Data shown START

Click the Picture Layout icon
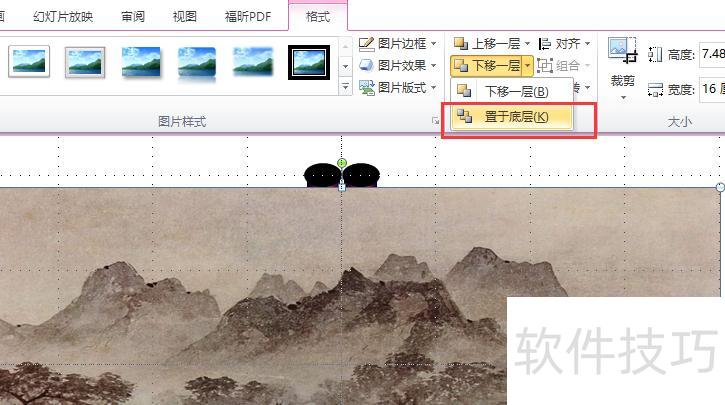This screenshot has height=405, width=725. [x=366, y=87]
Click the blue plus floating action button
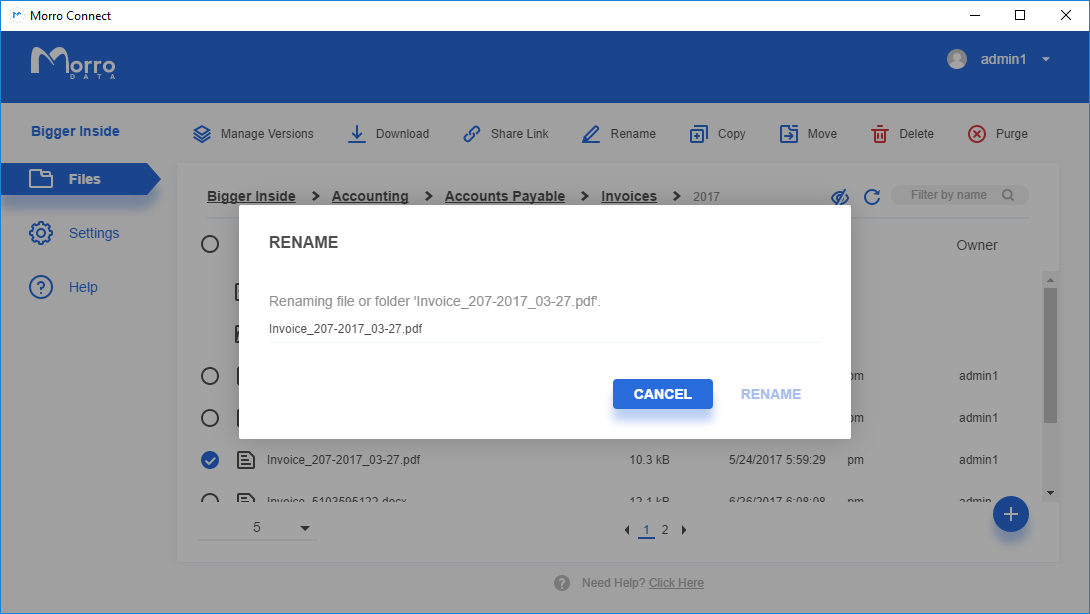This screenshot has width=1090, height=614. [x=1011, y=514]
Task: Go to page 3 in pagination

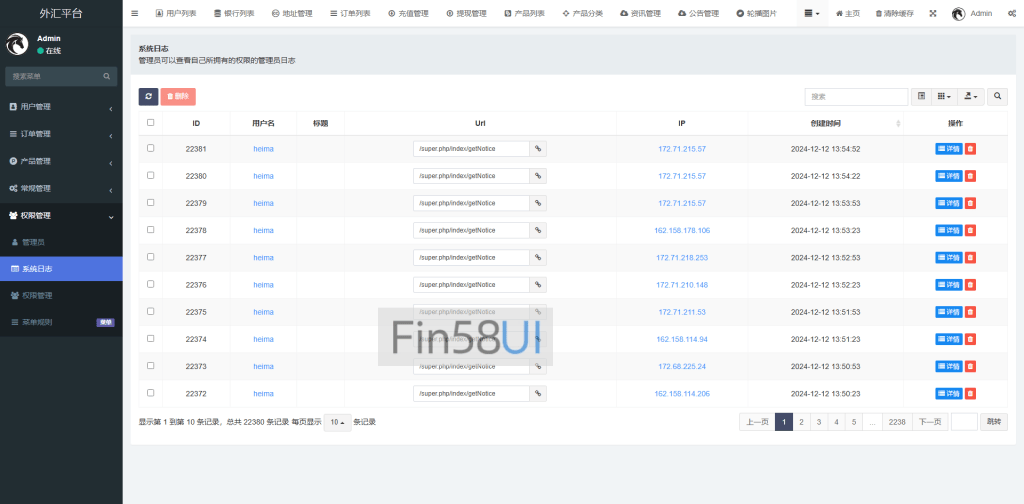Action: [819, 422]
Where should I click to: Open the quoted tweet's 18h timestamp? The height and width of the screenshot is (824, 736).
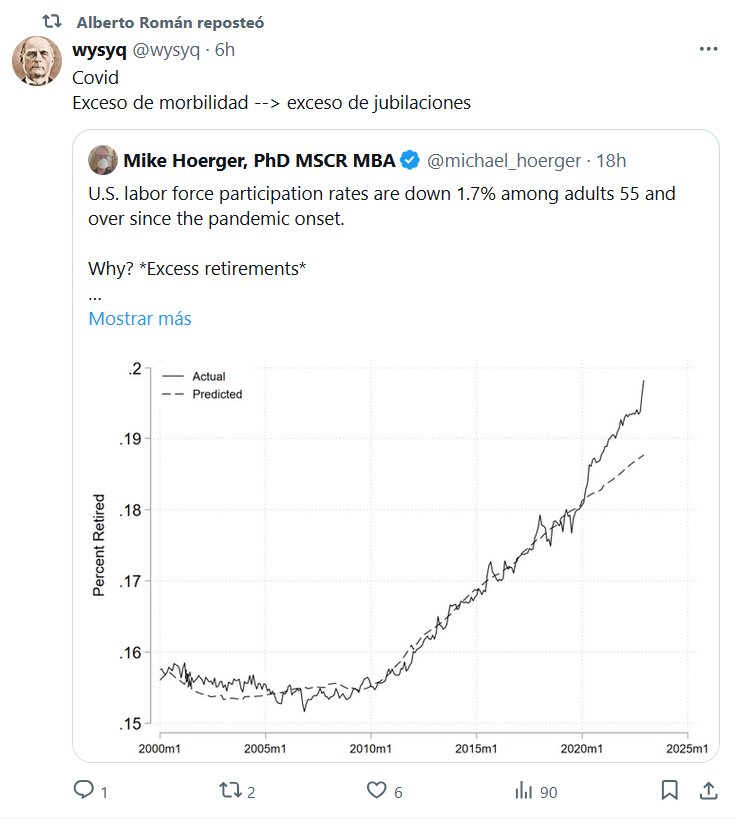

Data shown END
Data shown START

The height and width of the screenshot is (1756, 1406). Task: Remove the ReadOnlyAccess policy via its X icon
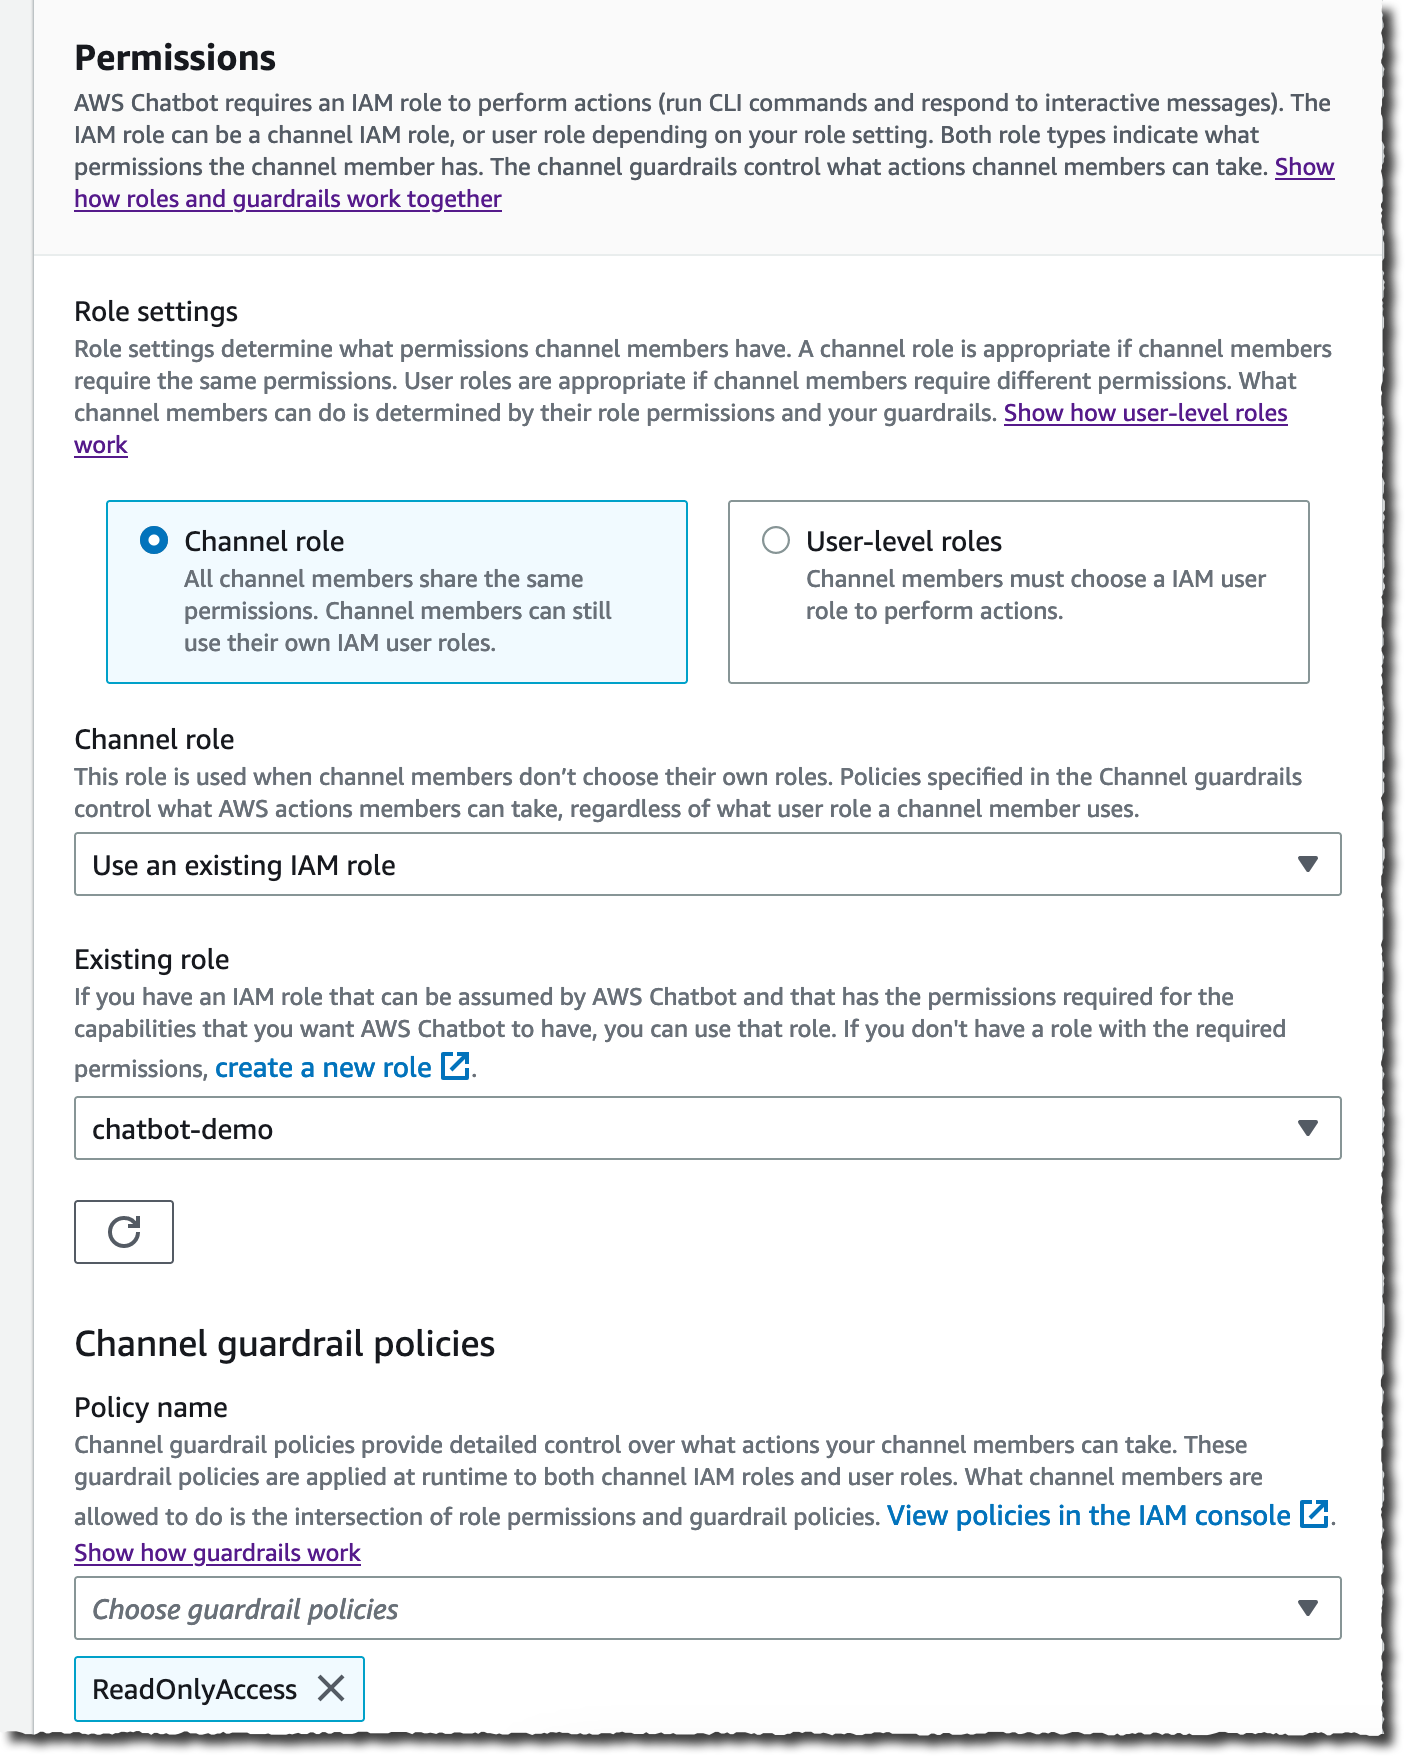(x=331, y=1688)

Data shown END

Activity >>
In the listing above, find the line with "Task: Go to page 3 in pagination" and the line with "Where should I". Copy both of them and every line between, exactly, but not the pictures.

Completed task >>
Task: Go to page 3 in pagination

Action: [819, 422]
Where should I click to: Open the quoted tweet's 18h timestamp? The height and width of the screenshot is (824, 736).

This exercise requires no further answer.